Alessio Casimirri, noto membro delle Brigate Rosse, è rifugiato nel Paese centroamericano dagli anni 80, ha sei condanne all’ergastolo per il sequestro e l’assassinio di Aldo Moro. In Nicaragua trascorre una vita tranquilla, come imprenditore e ballerino, aveva anche un programma tv sulle immersioni sottacqua. Ora la richiesta di estradizione da parte del ministro Tajani
Il regime del Nicaragua ha chiuso formalmente i rapporti diplomatici con l’Italia. Il motivo: la richiesta pubblica del ministro degli Esteri, Antonio Tajani, di avviare l’estradizione di Alessio Casimirri, noto membro delle Brigate Rosse, condannato sei volte per il sequestro e l’assassinio di Aldo Moro nel 1978.
Durante un incontro del Partito Popolare Europeo a Madrid, Tajani ha definito “estremista” il governo del sandinista Daniel Ortega per la protezione che continua a garantire a Casimirri. Tutte le richieste di estradizione del brigatista sono state ignorate dal regime nicaraguense.
All’ennesima richiesta del governo italiano, Ortega ha risposto con la rottura dei rapporti. “Di fronte alle ingiustificate, aggressive e irresponsabili dichiarazioni del ministro degli Esteri italiano, Antonio Tajani, che hanno insultato, con arroganza europea il popolo e il governo di Nicaragua, come ferma espressione della nostra sovranità e dignità nazionale, informiamo il governo di Italia, e in particolare il ministro, Antonio Tajani, che rompiamo qualsiasi rapporto diplomatico con il governo di Italia”, si legge in una nota ufficiale di Managua, ripresa dal sito Infobae.

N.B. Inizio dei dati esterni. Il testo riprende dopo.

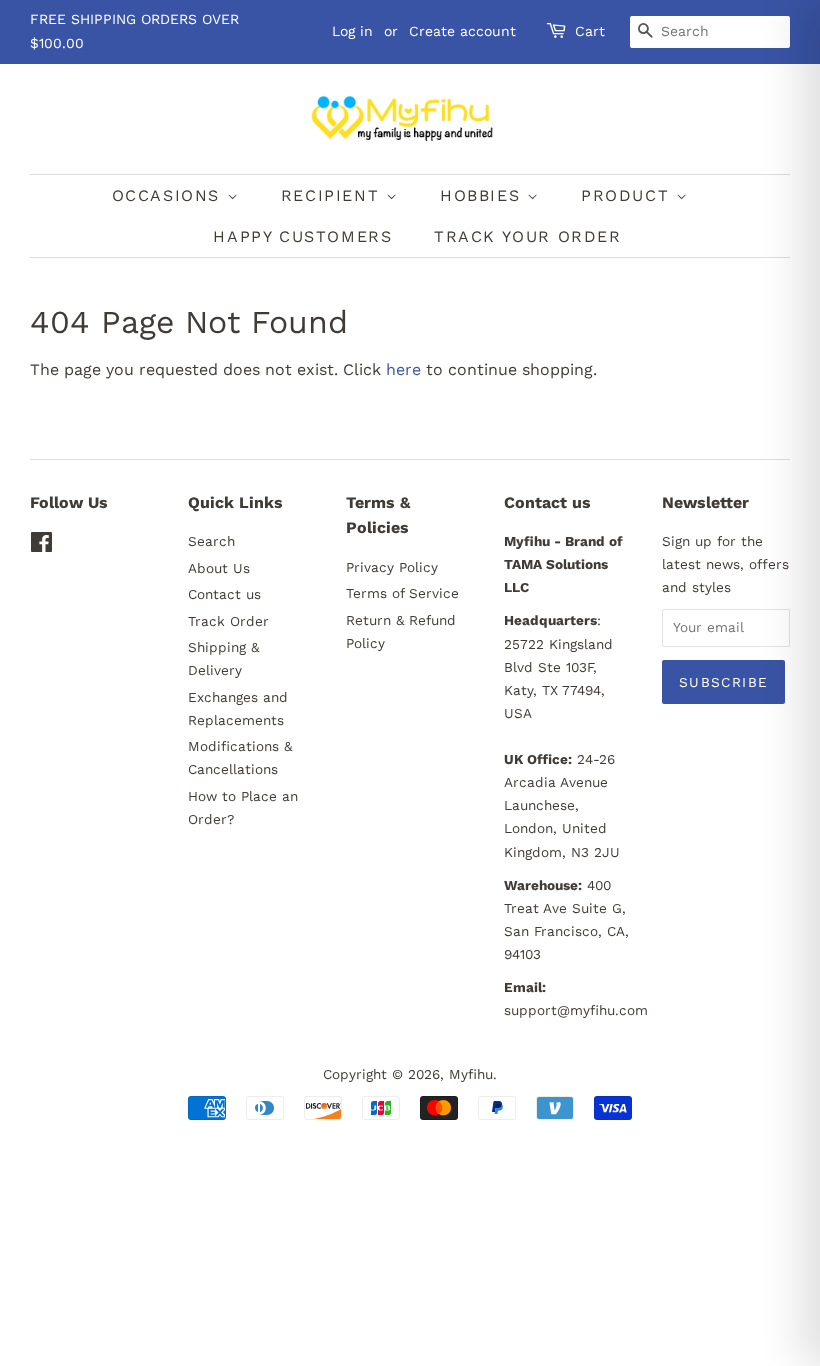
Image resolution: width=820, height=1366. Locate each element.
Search (211, 541)
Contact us (224, 594)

Nato a Roma nel 1951, è il più grande di tre figli di una famiglia legata al Vaticano. Suo padre, Luciano Casimirri, era responsabile dell’ufficio stampa dell’Osservatore Romano. Laureato in Diritto, Casimirri ha militato nel Potere Operaio. Era conosciuto tra i brigatisti come “Camillo”, ha guidato una delle auto che bloccò la via di fuga della guardia del corpo di Moro durante il suo sequestro. Dal 1983 vive in Nicaragua, sotto il nome Guido di Giambattista. Aveva l’asilo politico e nel 1988, anno della rivoluzione sandinista, è diventato cittadino nicaraguese.
“Sono venuto in Nicaragua per un corso di sub nella Costa Atlantica e anche perché mi piace l’idea che ha due oceani. Ho sempre voluto vivere in un Paese tropicale”, ha dichiarato in un’intervista il brigatista. A Managua, ha seguito due attività imprenditoriali nel settore della ristorazione. È stato anche ballerino e sub, aveva anche un programma tv di immersioni sott’acqua chiamato “Mar y tierra”. In Italia è stato condannato a sei ergastoli, 24 anni di carcere e due anni di isolamento diurno per il sequestro e l’assassinio di Moro.